_WHAT YOU SHOULD DO_. All of the data below needs to be set down again, exactly as shown.

(Saved entries)
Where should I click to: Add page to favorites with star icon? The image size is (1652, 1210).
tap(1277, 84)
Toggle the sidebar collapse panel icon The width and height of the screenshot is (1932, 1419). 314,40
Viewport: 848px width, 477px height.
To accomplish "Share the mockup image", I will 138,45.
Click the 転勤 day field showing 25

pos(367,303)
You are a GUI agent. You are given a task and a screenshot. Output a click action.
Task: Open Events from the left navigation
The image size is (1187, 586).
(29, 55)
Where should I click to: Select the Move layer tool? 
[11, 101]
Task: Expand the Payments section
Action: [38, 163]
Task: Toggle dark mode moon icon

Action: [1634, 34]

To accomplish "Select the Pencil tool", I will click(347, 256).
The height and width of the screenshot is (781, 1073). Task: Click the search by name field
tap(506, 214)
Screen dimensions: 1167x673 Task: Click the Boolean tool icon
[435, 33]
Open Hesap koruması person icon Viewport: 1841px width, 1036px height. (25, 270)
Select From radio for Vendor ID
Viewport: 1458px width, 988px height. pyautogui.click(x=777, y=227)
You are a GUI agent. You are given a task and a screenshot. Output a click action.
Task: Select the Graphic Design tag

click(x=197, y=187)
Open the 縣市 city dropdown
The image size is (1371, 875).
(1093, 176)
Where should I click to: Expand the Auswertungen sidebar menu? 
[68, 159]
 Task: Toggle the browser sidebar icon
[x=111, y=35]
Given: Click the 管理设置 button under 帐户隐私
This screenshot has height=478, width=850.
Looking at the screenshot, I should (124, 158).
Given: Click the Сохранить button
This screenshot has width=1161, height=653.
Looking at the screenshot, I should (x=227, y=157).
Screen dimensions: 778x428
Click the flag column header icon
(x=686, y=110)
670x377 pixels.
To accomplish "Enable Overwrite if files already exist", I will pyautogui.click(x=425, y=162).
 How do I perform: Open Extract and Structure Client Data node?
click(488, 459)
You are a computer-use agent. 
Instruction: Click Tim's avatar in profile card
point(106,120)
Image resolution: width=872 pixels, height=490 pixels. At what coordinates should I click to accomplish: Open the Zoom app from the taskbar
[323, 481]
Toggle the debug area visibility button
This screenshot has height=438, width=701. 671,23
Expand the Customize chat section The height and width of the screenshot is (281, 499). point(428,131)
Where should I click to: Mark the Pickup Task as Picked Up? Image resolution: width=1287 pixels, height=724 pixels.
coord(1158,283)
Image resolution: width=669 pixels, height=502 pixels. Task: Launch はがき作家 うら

_EXERCISE RESPONSE_.
Where should I click to: Add page to favorites with star icon? The image size is (1652, 1210).
tap(1277, 84)
Toggle the sidebar collapse panel icon The width and height of the screenshot is (1932, 1419). 314,40
Viewport: 848px width, 477px height.
To accomplish "Share the mockup image", I will 138,45.
Click the 転勤 day field showing 25

pos(367,303)
You are a GUI agent. You are given a task and a screenshot. Output a click action.
Task: Open Events from the left navigation
The image size is (1187, 586).
(29, 55)
Where should I click to: Select the Move layer tool? 
[11, 101]
Task: Expand the Payments section
Action: [38, 163]
Task: Toggle dark mode moon icon

Action: [1634, 34]

To accomplish "Select the Pencil tool", I will click(347, 256).
The height and width of the screenshot is (781, 1073). Task: Click the search by name field
tap(506, 214)
Screen dimensions: 1167x673 Task: Click the Boolean tool icon
[435, 33]
Open Hesap koruması person icon Viewport: 1841px width, 1036px height. (25, 270)
Select From radio for Vendor ID
Viewport: 1458px width, 988px height. pyautogui.click(x=777, y=227)
You are a GUI agent. You are given a task and a screenshot. Output a click action.
Task: Select the Graphic Design tag

click(x=197, y=187)
Open the 縣市 city dropdown
The image size is (1371, 875).
(1093, 176)
Where should I click to: Expand the Auswertungen sidebar menu? 
[68, 159]
 Task: Toggle the browser sidebar icon
[x=111, y=35]
Given: Click the 管理设置 button under 帐户隐私
This screenshot has height=478, width=850.
Looking at the screenshot, I should (124, 158).
Given: Click the Сохранить button
This screenshot has width=1161, height=653.
Looking at the screenshot, I should (x=227, y=157).
Screen dimensions: 778x428
Click the flag column header icon
(x=686, y=110)
670x377 pixels.
To accomplish "Enable Overwrite if files already exist", I will pyautogui.click(x=425, y=162).
 How do I perform: Open Extract and Structure Client Data node?
click(488, 459)
You are a computer-use agent. 
Instruction: Click Tim's avatar in profile card
point(106,120)
Image resolution: width=872 pixels, height=490 pixels. At what coordinates should I click to accomplish: Open the Zoom app from the taskbar
[323, 481]
Toggle the debug area visibility button
This screenshot has height=438, width=701. 671,23
Expand the Customize chat section The height and width of the screenshot is (281, 499). point(428,131)
Where should I click to: Mark the Pickup Task as Picked Up? Image resolution: width=1287 pixels, height=724 pixels.
coord(1158,283)
Image resolution: width=669 pixels, height=502 pixels. Task: Launch はがき作家 うら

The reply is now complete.